Provided material:
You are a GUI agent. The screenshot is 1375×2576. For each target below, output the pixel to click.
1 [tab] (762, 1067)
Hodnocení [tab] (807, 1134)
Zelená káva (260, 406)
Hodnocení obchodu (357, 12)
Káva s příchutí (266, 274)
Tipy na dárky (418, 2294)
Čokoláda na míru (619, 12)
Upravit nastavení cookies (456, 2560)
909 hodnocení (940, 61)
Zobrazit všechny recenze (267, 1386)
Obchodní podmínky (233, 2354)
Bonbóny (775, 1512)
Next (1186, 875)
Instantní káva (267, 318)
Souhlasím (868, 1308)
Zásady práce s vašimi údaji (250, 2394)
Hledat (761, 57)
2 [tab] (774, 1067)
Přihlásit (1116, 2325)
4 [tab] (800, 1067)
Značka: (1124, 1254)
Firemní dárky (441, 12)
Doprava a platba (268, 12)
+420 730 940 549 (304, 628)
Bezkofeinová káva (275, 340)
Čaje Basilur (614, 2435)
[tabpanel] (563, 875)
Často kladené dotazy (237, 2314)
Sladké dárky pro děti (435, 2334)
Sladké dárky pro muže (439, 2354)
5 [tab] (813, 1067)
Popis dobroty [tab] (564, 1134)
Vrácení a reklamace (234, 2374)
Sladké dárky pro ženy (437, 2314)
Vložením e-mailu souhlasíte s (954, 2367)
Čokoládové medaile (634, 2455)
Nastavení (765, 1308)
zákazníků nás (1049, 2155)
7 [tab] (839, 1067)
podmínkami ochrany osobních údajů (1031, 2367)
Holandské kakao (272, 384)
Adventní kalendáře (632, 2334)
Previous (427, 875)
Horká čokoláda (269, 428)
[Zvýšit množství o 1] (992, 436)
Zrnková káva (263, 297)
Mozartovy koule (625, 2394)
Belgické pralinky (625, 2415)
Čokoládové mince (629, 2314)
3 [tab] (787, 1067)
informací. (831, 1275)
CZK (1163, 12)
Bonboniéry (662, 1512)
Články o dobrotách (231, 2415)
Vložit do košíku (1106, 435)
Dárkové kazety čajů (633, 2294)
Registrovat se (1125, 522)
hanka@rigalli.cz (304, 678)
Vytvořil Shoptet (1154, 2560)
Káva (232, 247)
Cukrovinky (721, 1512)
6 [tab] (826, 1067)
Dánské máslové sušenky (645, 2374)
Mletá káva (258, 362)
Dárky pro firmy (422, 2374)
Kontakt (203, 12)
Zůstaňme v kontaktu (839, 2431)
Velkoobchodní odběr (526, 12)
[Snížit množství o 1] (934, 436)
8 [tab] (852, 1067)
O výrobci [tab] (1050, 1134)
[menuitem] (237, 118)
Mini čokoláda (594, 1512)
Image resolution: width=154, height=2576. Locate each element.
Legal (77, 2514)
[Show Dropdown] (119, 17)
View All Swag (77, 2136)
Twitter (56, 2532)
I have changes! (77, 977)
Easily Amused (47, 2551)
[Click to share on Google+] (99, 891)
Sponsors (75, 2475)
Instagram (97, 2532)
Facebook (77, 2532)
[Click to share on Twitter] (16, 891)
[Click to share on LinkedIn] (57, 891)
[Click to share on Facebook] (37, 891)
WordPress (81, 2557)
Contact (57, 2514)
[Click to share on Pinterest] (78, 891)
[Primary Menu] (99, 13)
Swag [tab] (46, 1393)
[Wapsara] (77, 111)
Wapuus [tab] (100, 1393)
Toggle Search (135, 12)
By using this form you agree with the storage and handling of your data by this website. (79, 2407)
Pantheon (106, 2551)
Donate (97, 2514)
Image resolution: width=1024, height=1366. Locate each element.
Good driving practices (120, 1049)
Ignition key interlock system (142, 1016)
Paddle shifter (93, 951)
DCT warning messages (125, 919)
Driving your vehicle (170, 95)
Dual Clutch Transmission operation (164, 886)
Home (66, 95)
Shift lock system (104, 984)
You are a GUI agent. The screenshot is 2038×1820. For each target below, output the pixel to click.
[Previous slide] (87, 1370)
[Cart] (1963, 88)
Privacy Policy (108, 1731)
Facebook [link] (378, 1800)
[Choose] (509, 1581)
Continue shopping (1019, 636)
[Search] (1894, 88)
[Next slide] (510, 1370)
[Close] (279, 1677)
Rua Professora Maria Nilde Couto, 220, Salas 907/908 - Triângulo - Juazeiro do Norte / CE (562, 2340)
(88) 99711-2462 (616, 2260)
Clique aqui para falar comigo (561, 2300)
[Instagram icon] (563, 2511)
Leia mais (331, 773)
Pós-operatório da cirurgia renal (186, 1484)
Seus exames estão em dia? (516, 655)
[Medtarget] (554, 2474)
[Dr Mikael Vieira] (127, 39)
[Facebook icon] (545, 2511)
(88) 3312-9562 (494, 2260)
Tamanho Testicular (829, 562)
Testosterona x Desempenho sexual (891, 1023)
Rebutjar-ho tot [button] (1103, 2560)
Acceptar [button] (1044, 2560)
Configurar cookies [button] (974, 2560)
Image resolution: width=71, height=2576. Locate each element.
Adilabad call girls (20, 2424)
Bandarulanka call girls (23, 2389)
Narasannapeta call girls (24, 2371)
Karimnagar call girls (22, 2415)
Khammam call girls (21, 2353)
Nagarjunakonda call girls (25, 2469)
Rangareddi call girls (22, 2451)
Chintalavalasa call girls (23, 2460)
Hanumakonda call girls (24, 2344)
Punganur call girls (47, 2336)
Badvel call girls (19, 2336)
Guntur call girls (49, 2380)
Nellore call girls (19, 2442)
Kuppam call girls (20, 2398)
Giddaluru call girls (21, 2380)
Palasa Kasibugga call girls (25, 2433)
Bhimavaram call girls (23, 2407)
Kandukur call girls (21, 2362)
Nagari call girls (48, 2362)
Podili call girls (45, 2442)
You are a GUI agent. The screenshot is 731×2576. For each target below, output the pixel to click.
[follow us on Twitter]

Work instructions: Set down exactly the line with "Kandukur call girls (21, 2362)" and each line after it up to the end of the records, adding nothing.

Result of the task:
Kandukur call girls (21, 2362)
Nagari call girls (48, 2362)
Podili call girls (45, 2442)
You are a GUI agent. The screenshot is 731×2576. For each target below, output the pixel to click.
[follow us on Twitter]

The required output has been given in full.